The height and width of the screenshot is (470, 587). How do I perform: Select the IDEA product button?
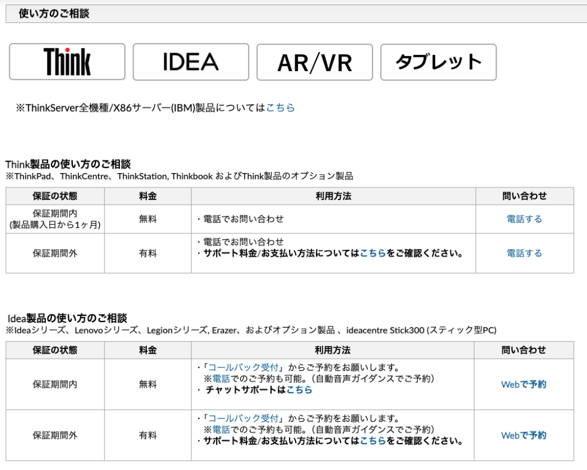click(191, 62)
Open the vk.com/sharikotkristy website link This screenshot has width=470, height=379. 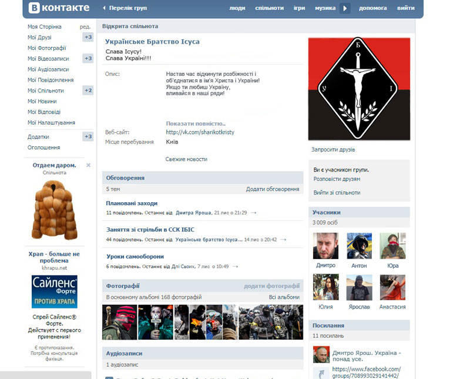[x=200, y=132]
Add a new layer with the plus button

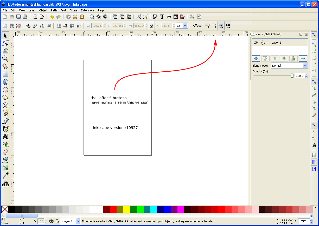[x=256, y=58]
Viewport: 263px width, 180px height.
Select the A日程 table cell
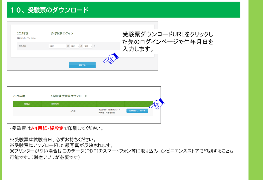[x=73, y=111]
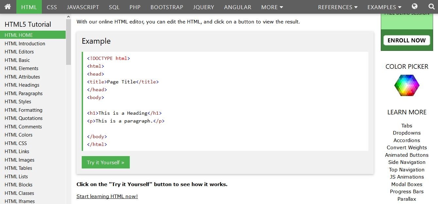
Task: Follow the "Start learning HTML now!" link
Action: (107, 196)
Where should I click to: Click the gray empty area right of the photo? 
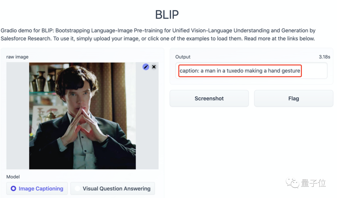(147, 125)
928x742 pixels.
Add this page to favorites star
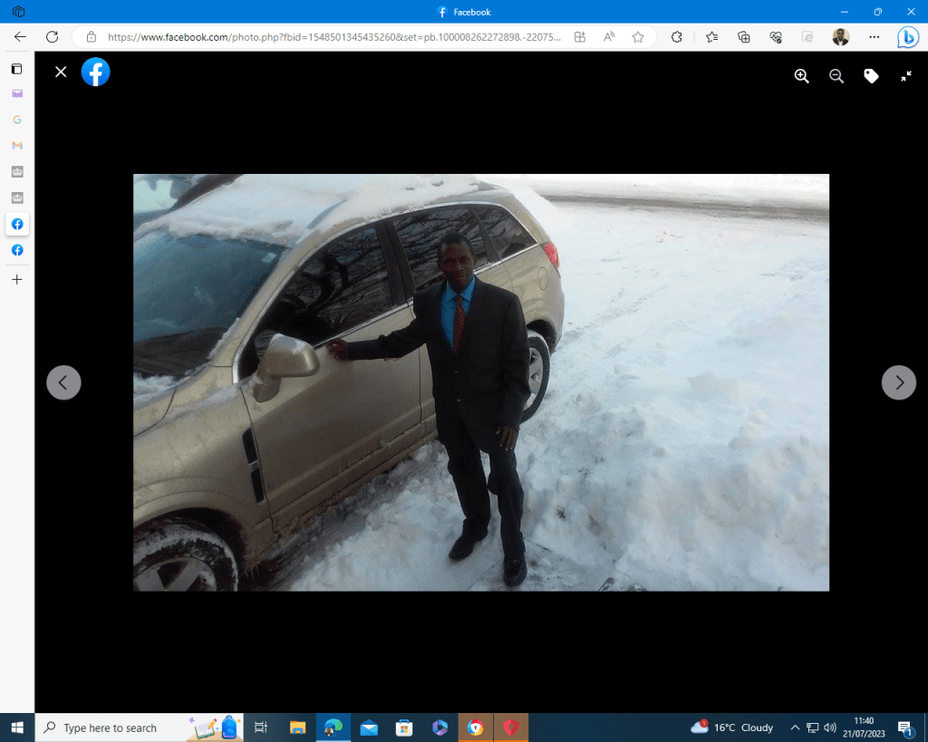[x=638, y=37]
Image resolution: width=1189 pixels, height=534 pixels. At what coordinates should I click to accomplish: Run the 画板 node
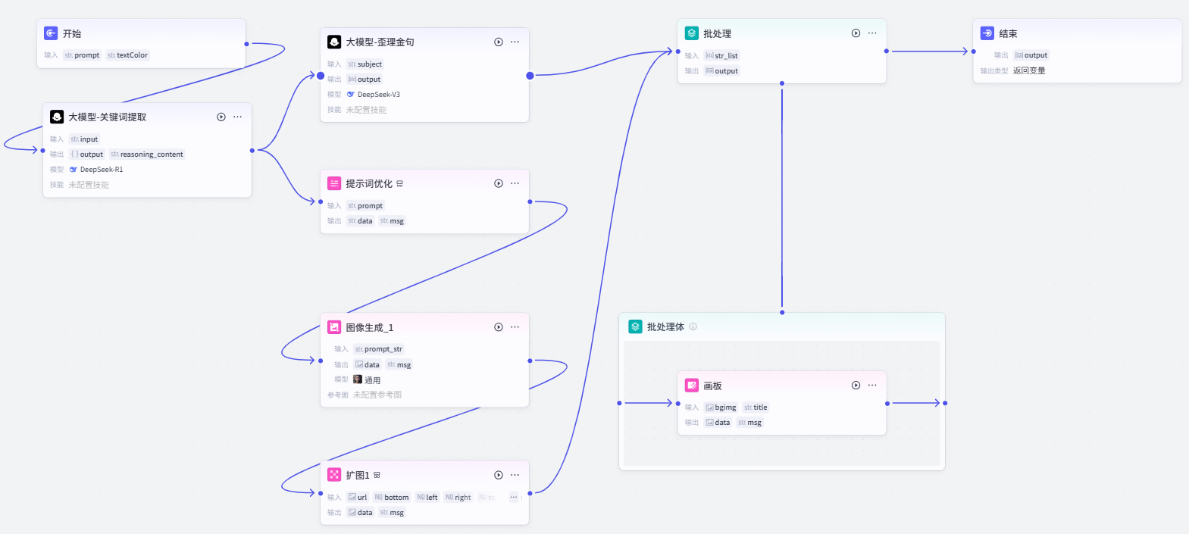coord(856,386)
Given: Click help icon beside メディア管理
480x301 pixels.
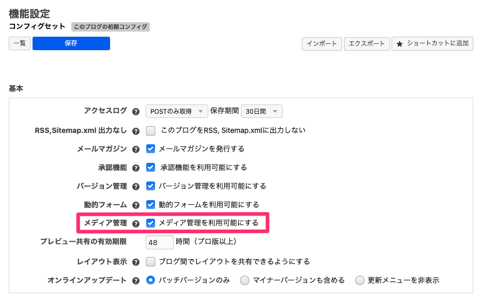Looking at the screenshot, I should click(136, 223).
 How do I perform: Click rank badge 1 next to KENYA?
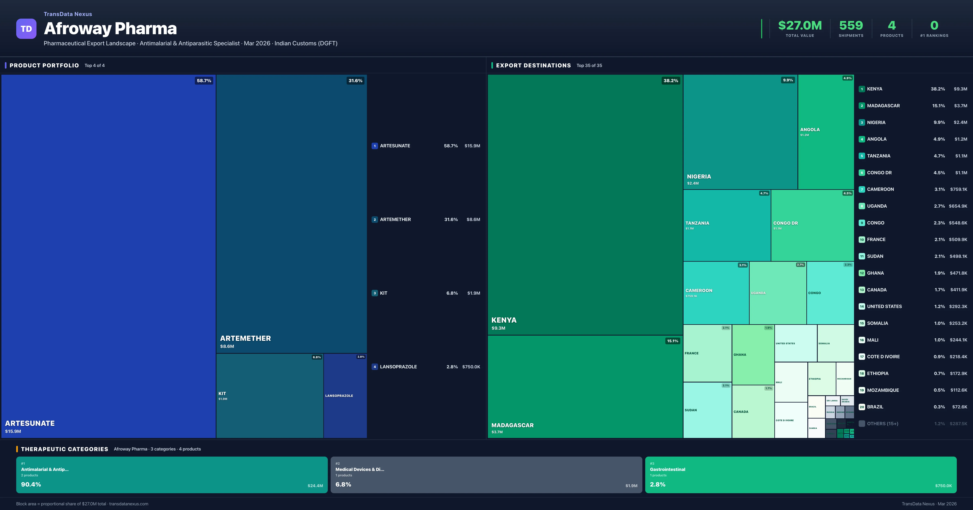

================

- _Instruction_
Could you format the data as a numbered list, from the line containing "Image resolution: width=1189" through the end of the data, with blank lines and pictures left out?

- _Response to this task_
1. Image resolution: width=1189 pixels, height=534 pixels. At what coordinates should I click to accomplish: Run the 画板 node
2. coord(856,386)
3. Given: Click help icon beside メディア管理
4. 480x301 pixels.
5. Looking at the screenshot, I should click(136, 223).
6.  How do I perform: Click rank badge 1 next to KENYA?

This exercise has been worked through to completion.